God Damned Tragedies: A Conclusion

My wife edits most of my blogs posts. And she’s really good at it. Sometimes there’s tension over what qualifies as proper sentence structure or what is permissible as poetic license and voice. But she is talented and helps my writing be more concise. Any errors you find are probably because I didn’t take her advice.
Once in a while, she’ll ask me about something I’ve written several days after she read it. And those are the days when I feel like I’ve written something intriguing enough because it is still on her mind. I cherish that.
A couple days after she edited my previous post, she asked me how the Cthulhu Mythos ends. “It doesn’t,” I said. “What do you mean it doesn’t end?” “Well, it’s perpetually the present. The mythos is about living in the shadow of impending doom and horror. There’s no end. Just living in fear.” “Well that’s awful.” “Yep.”
My two posts on horror were tricky to write. Some of my readers may have had concerns as I encouraged Christian writers to engage with a genre that can produce some very disturbing material, and it can be overly preoccupied with the power of evil.

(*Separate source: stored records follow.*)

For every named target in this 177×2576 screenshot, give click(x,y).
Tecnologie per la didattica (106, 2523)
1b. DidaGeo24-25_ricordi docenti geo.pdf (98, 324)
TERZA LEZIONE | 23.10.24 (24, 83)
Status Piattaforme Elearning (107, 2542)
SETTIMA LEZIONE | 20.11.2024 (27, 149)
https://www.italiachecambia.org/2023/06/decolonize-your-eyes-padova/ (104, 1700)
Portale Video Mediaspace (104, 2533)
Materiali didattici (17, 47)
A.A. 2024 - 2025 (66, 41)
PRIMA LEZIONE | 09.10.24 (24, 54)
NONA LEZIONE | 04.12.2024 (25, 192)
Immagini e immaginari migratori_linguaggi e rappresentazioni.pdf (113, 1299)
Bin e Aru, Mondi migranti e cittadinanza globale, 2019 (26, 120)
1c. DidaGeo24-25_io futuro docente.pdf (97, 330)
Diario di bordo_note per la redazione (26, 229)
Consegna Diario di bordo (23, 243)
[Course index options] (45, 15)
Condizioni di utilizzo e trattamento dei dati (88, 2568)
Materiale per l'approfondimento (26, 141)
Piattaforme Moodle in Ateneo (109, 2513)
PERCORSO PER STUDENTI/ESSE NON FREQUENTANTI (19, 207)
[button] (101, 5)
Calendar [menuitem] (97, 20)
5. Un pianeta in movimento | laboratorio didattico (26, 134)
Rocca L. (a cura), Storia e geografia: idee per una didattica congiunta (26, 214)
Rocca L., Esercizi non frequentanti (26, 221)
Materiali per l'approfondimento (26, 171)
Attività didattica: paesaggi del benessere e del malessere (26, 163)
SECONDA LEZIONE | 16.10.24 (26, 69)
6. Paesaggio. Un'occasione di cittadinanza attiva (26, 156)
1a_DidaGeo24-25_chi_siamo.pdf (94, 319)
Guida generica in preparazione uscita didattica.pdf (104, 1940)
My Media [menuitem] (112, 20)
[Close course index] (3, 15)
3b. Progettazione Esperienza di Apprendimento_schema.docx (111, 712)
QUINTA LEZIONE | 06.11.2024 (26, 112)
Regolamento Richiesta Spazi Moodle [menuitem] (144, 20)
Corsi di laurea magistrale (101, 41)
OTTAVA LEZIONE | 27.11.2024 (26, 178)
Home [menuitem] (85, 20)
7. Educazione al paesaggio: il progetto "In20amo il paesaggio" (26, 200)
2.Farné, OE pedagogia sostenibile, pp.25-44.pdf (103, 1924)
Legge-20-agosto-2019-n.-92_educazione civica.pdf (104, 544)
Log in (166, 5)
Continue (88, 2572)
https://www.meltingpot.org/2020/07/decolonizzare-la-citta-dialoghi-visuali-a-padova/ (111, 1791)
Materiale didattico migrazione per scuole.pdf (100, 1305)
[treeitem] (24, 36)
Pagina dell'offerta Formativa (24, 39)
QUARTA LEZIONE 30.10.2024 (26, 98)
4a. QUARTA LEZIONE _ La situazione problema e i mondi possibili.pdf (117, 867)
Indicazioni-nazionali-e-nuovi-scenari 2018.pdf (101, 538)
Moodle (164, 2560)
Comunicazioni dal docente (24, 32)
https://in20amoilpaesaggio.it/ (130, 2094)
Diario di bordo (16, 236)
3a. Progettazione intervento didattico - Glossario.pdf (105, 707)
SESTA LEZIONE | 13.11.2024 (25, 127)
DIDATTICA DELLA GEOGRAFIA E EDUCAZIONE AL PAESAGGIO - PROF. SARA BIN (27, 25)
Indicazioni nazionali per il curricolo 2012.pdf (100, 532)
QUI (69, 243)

I am aware, and that is why this series has grown from four parts into six. “Why Christians Should Write Genre Fiction” has turned out to be meatier subject than even I anticipated. If Christians are to write genre fiction, including genres that I haven’t endorsed in this series, what should set their work apart from the rest of the genre they inhabit?

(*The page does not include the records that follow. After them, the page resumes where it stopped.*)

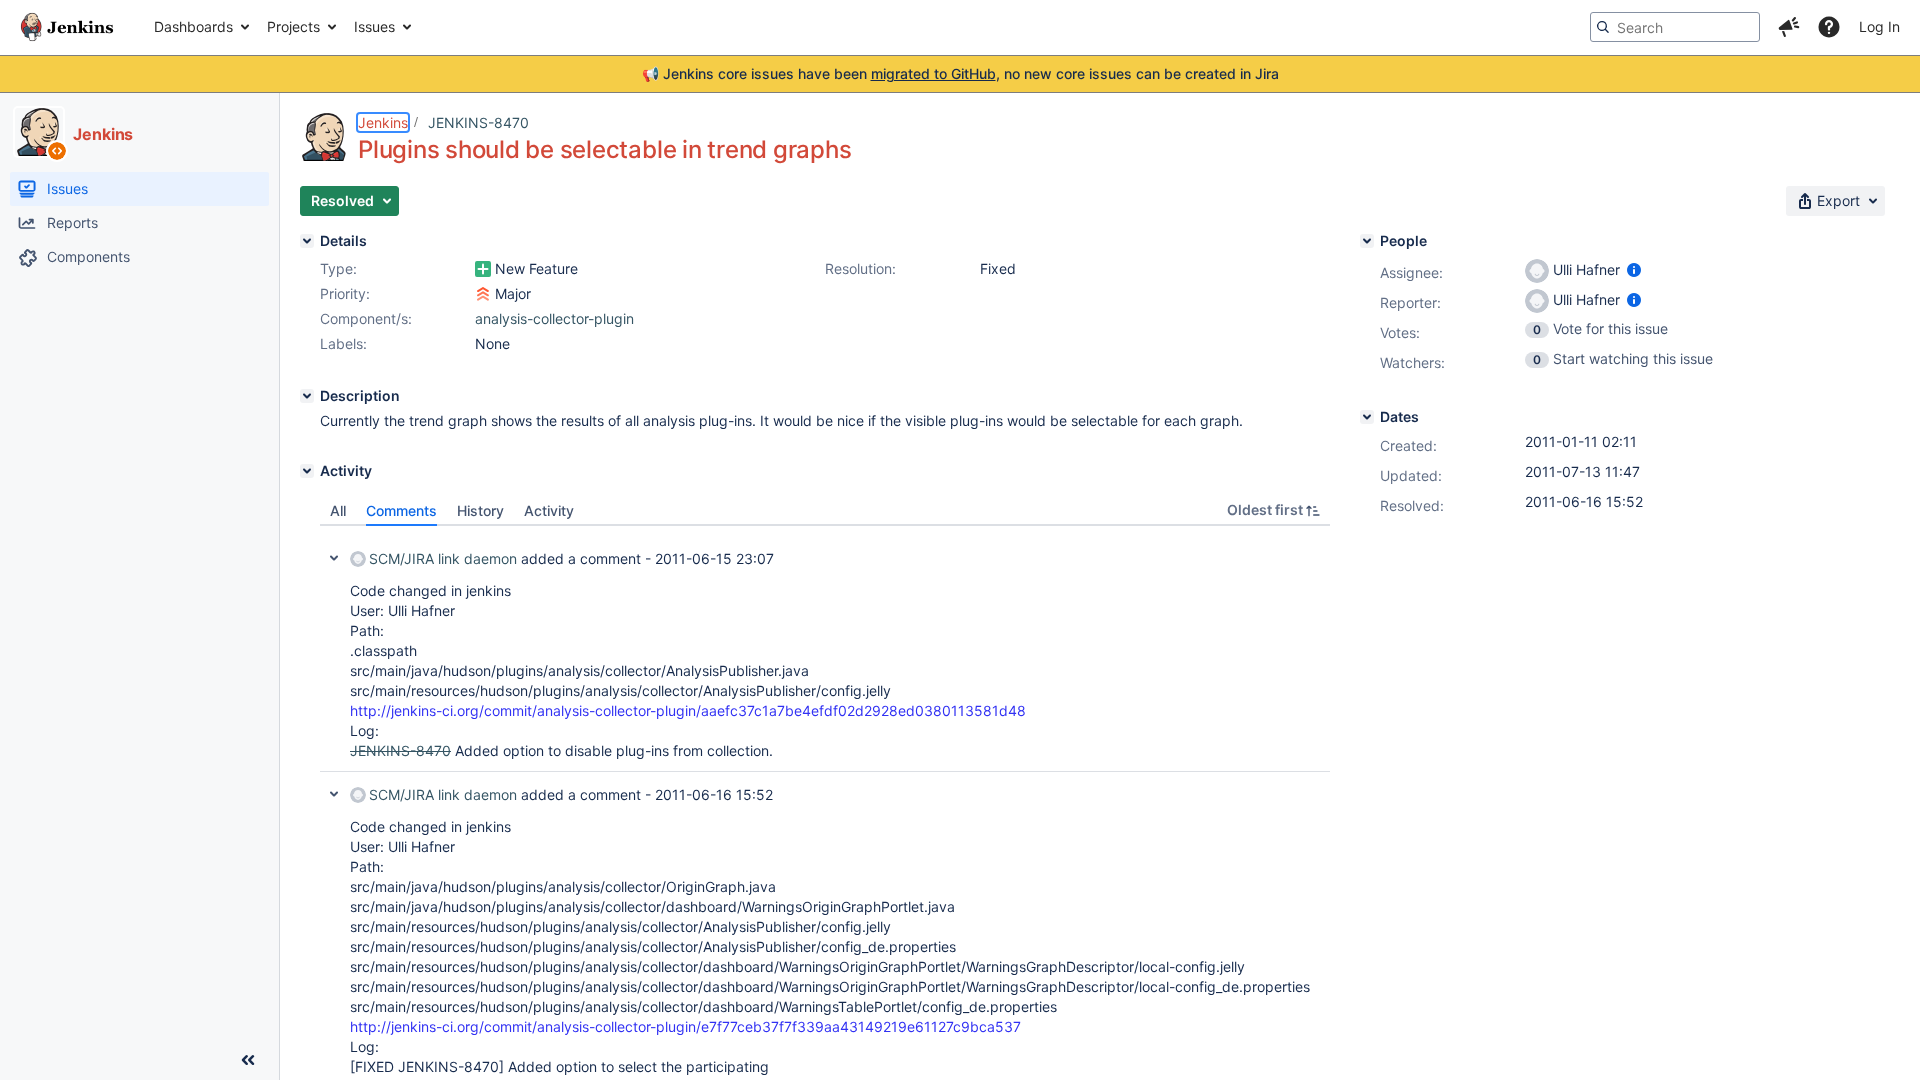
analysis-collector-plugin (554, 318)
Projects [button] (293, 26)
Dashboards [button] (193, 26)
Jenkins (383, 122)
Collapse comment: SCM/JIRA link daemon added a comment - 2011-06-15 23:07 (334, 558)
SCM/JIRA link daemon (443, 558)
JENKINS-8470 (478, 122)
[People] (1367, 241)
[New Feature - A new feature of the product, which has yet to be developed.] (483, 269)
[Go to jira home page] (67, 27)
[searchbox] (1675, 27)
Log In (1879, 26)
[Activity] (307, 471)
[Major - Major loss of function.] (483, 294)
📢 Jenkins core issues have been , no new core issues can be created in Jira (960, 73)
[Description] (307, 396)
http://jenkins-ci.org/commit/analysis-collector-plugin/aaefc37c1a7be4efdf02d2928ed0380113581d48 (688, 710)
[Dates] (1367, 417)
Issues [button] (374, 26)
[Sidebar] (248, 1060)
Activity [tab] (549, 510)
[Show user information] (1634, 269)
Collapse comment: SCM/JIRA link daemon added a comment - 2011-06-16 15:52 (334, 794)
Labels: (343, 343)
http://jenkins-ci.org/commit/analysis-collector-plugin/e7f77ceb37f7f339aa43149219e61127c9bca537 (685, 1026)
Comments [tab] (401, 510)
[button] (1789, 27)
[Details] (307, 241)
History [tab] (480, 510)
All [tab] (338, 510)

The majority of Christians throughout history have affirmed the coming of an eschaton. From the greek adjective ἔσχᾰτος, meaning last, eschaton refers to the “last day,” or the culmination of the divine plan. As with any doctrine in the Christian tradition, theologians and scholars have asserted different eschatologies (theologies concerning the end times). Despite the differences of opinion, the gist of Christian eschatology is that the course of history is inevitably moving toward’s God’s final purpose, God’s τέλος. Through some mystery, all of the cosmos is recreated and emerges as all that God has desired for it all along. This is epitomized in Revelation 21 where the author writes that “the home of God is among mortals… Death will be no more. Mourning and crying will be no more.” God’s purpose, the eschatological hope of the Jesus story, is that it ends with the happiest of endings.
Our experience on planet Earth does not lend itself to believing in happy endings. When we turn on the news, many stories do not appear to have happy endings. Our world seems to be hurtling at a break-neck pace towards catastrophic tragedy, with pervasive tragedies along the way.
The playwright William Shakespeare was predominantly known for his comedies and for his tragedies. In their classical origins, tragedies ended with death while comedies ended with weddings. What a distinction! Within the realm of classical theater, the wedding is what stands in direct opposition to death. Jesus used wedding imagery frequently in the Gospels to illustrate the eschaton (check out Matthew 22). To say that the course of history in the Christian Tradition ends as a comedy is to say it ends in a giant wedding celebration. But that is not how we experience our world. We experience tragedy. We experience death in it’s emotional, spiritual, and physical manifestations. Yet, the resurrection of Christ is our glimpse of hope. It is the assurance that the great terror of mysterious death is defeated. The resurrection of Christ reminds us that the eschatological hope is that history ends as a comedy.
So how should Christian authors write? Should we write only happy endings that are void of loss or death? Should we write with a naïvety about our human experience? Not at all. If anything, I worry too many Christians do not take seriously the experience of tragedy in the world. With few exceptions (looking at you, Tolkien), we aren’t inclined to tell stories where evil appears insurmountable. But isn’t that how we experience various seasons of life? Aren’t there periods when the persistence of evil has us believing that history will end in tragedy?
Let’s write that. Write about the bleakest moments of human existence. And then pencil in at least a glimmer of hope. The issue that Christians should take with horror stories (and any story for that matter) isn’t that terror is experienced amidst the story, but that evil is often victorious, or its defeat is tenuous. When we write genre fiction, we should write an ending that is hopeful. Maybe it’s a happy ending that was costly, or maybe there is an ambiguity that shimmers faintly with hope.
In Christ’s life, death, and resurrection, God damned tragedies. God insisted that death and pain would not have the final word. If the eschatological hope that we as Christians cling to, sometimes desperately and foolishly, is that God is writing a comedy, then may we write all genres as comedies. But write them honestly. Write them with all the pain, all the tension, and all the tears, and all the laughter and joy of reality.